[Start RECORDS PROVIDED]
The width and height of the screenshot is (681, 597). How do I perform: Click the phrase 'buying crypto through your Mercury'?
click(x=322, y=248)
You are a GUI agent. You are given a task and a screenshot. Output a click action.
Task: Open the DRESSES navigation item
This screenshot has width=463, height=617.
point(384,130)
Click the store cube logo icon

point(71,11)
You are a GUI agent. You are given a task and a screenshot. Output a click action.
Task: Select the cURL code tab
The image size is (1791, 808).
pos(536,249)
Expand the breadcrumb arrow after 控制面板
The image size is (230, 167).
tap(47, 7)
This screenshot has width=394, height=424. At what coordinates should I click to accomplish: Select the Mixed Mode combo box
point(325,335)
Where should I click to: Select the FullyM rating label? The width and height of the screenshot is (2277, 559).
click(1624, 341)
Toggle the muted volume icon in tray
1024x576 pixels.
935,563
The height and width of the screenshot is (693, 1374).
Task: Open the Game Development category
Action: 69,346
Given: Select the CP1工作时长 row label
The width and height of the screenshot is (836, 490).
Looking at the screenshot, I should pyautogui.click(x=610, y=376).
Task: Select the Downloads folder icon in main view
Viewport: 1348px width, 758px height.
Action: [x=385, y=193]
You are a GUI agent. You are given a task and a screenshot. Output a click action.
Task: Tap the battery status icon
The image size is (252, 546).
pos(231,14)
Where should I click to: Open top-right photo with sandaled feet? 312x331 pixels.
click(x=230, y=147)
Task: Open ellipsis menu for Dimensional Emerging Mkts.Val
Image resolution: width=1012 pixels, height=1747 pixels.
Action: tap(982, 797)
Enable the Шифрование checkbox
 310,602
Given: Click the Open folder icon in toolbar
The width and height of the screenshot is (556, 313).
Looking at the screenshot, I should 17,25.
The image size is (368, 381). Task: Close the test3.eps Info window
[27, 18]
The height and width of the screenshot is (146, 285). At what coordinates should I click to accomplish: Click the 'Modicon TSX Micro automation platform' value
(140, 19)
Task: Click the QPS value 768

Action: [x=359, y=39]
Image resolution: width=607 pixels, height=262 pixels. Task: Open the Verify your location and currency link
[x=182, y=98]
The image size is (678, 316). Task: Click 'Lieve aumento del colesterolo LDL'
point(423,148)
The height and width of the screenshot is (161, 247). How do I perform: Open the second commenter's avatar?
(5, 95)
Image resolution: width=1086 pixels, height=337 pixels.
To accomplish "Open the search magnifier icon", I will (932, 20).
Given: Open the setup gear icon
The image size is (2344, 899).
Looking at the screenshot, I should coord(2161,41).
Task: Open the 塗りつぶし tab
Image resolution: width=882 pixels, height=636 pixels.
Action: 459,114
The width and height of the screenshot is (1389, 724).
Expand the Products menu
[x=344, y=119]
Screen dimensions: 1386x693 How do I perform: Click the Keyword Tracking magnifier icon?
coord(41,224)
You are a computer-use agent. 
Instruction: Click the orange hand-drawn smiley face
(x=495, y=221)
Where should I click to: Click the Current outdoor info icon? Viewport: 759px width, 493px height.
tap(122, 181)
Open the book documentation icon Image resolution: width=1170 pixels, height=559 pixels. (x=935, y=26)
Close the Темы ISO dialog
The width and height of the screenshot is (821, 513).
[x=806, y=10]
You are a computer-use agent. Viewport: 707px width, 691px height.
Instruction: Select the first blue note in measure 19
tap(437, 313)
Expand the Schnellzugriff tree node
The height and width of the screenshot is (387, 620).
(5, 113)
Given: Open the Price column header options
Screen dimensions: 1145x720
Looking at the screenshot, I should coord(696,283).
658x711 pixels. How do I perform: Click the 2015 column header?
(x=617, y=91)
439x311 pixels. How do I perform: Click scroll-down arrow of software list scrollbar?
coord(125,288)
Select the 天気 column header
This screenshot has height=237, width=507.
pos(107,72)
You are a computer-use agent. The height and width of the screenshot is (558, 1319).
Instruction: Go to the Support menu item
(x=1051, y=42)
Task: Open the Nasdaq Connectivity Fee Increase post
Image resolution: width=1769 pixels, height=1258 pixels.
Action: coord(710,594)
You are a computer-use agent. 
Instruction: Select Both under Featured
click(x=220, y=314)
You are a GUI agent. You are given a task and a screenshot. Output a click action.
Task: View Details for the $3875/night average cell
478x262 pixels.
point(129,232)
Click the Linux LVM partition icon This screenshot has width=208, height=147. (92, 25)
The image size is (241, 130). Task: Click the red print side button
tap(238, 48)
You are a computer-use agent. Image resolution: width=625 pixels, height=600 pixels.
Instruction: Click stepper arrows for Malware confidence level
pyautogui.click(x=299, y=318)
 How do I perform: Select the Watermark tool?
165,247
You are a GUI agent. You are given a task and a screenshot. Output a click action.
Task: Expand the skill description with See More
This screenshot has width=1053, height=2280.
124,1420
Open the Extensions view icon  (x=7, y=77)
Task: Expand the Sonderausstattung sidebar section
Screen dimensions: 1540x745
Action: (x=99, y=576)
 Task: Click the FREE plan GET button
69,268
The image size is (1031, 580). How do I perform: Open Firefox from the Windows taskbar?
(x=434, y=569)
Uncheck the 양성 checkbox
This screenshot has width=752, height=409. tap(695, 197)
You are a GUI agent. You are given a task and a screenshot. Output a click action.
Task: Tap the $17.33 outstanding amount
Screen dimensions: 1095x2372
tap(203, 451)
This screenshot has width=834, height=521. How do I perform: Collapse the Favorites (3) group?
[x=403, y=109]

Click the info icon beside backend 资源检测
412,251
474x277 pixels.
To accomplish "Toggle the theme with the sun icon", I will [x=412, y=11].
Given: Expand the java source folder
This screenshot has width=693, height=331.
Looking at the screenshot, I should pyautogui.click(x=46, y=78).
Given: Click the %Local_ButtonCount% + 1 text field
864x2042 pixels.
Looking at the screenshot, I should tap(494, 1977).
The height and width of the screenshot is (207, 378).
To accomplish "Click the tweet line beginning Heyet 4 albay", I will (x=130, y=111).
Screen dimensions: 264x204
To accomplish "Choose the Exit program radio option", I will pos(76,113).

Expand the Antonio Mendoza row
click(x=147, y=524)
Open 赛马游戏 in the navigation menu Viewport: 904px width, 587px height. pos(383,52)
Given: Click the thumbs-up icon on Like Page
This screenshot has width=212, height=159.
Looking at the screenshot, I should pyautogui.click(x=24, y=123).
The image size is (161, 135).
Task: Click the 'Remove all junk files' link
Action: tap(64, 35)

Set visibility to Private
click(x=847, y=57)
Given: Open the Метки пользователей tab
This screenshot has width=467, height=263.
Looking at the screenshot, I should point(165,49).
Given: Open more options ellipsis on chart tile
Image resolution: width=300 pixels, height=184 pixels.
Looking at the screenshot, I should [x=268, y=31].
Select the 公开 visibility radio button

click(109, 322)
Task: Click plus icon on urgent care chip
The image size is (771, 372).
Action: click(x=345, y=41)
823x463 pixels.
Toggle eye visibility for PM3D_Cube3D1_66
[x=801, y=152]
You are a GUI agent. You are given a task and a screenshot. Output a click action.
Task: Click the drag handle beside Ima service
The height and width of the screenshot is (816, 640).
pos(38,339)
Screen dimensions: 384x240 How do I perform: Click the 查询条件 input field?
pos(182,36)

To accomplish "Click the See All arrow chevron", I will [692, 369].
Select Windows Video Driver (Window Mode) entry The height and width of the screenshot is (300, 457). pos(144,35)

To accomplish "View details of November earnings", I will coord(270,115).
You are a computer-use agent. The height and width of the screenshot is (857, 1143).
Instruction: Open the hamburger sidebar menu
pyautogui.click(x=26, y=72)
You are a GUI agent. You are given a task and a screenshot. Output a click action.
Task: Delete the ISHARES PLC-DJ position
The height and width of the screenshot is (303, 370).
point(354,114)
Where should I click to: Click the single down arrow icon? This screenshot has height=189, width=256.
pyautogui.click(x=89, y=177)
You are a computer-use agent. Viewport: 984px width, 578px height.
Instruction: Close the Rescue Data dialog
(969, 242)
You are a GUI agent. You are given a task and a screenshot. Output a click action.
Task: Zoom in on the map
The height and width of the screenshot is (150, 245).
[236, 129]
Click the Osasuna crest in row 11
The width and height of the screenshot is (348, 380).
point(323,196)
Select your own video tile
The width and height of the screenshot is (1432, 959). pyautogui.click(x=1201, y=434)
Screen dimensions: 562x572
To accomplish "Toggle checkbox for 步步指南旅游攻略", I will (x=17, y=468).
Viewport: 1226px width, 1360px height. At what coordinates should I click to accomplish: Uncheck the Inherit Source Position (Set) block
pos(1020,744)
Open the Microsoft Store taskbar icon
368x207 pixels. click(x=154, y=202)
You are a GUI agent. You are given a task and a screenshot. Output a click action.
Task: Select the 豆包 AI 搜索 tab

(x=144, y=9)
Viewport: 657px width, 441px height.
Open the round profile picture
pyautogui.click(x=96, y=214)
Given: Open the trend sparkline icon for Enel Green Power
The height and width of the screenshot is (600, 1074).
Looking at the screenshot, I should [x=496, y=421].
[End RECORDS PROVIDED]
WHAT THE EXERCISE ASKS =>
Please recast the rows from the line containing "Task: Click plus icon on urgent care chip" through the line containing "[x=801, y=152]", inclusive, as a Markdown table with the columns No. and Line. Number the lines in order and skip any blank ones.

TASK RESPONSE =>
| No. | Line |
|---|---|
| 1 | Task: Click plus icon on urgent care chip |
| 2 | The image size is (771, 372). |
| 3 | Action: click(x=345, y=41) |
| 4 | 823x463 pixels. |
| 5 | Toggle eye visibility for PM3D_Cube3D1_66 |
| 6 | [x=801, y=152] |